Compute dtype (precision) and storage dtype
Various compute precisions are supported. Below is a quick recap of the current cases.
How to configure
It's important to note that compute precision does not necessarily reflect model parameters dtype.
With this considered, compute precision can be configured by setting the compute_dtype
field.
From that, and other optimization settings (or specicic cases), the storage_dtype
computed field is deduced.
This is different from the specific quantization logic configured via quant_layers
and quant_type
. If such quantization is enabled, precision is still taken into account for non quantized components.
Note: the compute_dtype
field can take both str
and torch.dtype
input types. An str
input is validated to the corresponding torch.dtype
via a custom mapping (see eole.config.common.RunningConfig.compute_dtype
).
Available modes
Full precision
compute_dtype: {fp32, torch.float32}
Standard float precision.
Note: flash attention is not compatible with float32 precision.
Half precision
compute_dtype: {fp16, torch.float16}
In most cases, the main model storage_dtype
will be torch.float32
, and some parameters will be automatically casted to torch.float16
with torch Automatic Mixed Precision.
Note: this means that checkpoints will be stored in torch.float32
in the amp
case.
An exception is when using the fusedadam
optimizer, which is more efficient using the legacy apex
implementation. This relies on the legacy FP16_Optimizer
which requires swiching the model to torch.float16
upstream.
BFloat16
compute_dtype: {bf16, torch.bfloat16}
See bfloat16 floating-point format for specificities.
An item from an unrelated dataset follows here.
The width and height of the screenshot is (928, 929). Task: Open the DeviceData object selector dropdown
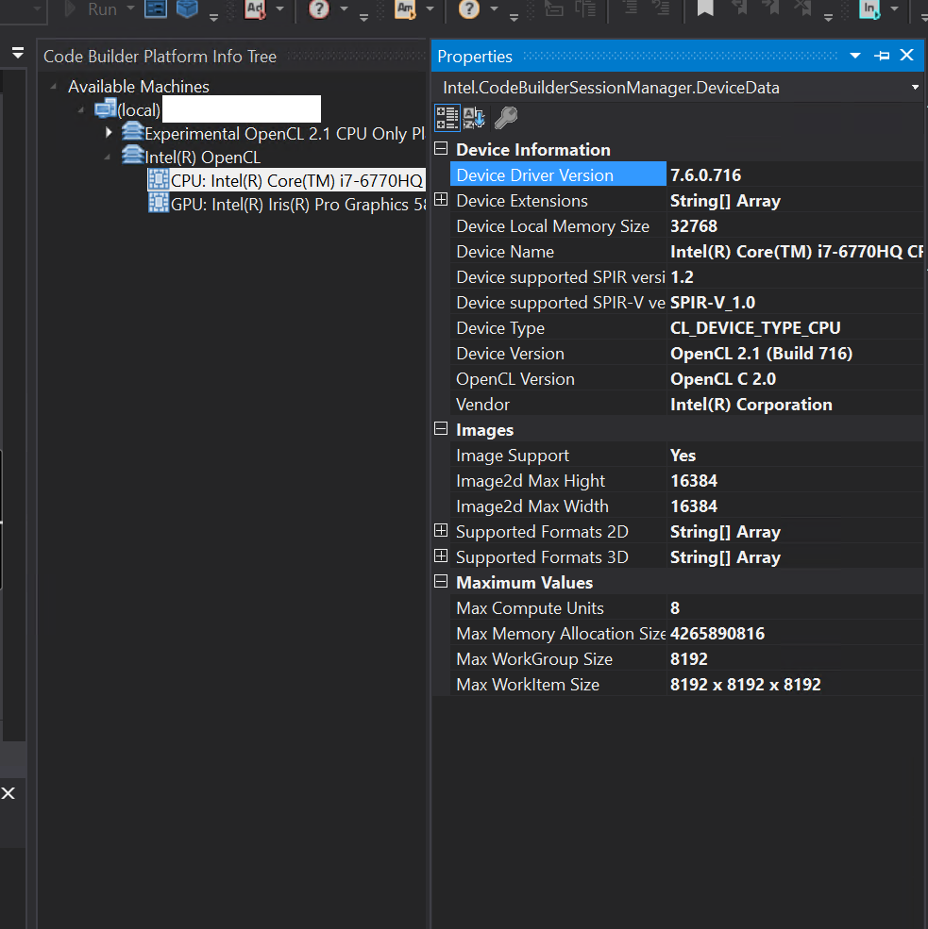point(914,88)
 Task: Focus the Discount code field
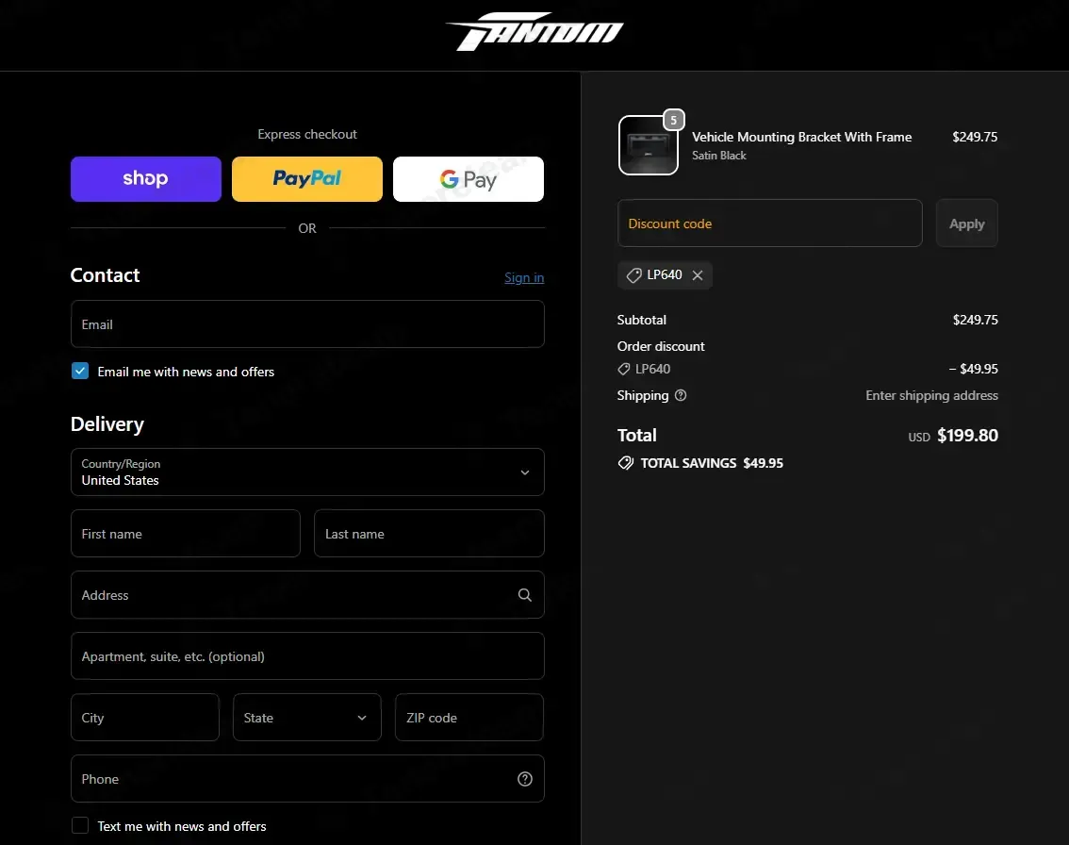pos(770,223)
For now, the logic is the same as the torch.float16
case with torch.amp
. This is experimental and has not been extensively tested.
Some specific implementations might be explored, e.g. this adapted AdamW implementation.
Int8
compute_dtype: {int8, torch.int8}
This specific setting is only valid for CPU prediction, to enable Dynamic Quantization.
In that case, storage_dtype
will initially be torch.float32
, and the model will then be quantized to torch.qint8
with torch.quantization.quantize_dynamic
.